### MATERIALS PROVIDED
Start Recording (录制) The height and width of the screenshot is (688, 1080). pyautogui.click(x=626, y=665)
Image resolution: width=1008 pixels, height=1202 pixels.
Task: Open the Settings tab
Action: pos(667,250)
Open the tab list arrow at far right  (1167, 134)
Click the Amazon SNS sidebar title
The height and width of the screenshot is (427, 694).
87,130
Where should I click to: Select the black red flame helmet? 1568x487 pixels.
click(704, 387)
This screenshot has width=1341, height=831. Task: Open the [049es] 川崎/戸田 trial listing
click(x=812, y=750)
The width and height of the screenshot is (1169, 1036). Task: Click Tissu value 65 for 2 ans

### REQUIRED WORK
From the line containing "Open the tab" to the last line of the material, please quote every line exactly and only those.

### RESULT BELOW
Open the tab list arrow at far right  (1167, 134)
Click the Amazon SNS sidebar title
The height and width of the screenshot is (427, 694).
87,130
Where should I click to: Select the black red flame helmet? 1568x487 pixels.
click(704, 387)
This screenshot has width=1341, height=831. Task: Open the [049es] 川崎/戸田 trial listing
click(x=812, y=750)
The width and height of the screenshot is (1169, 1036). Task: Click Tissu value 65 for 2 ans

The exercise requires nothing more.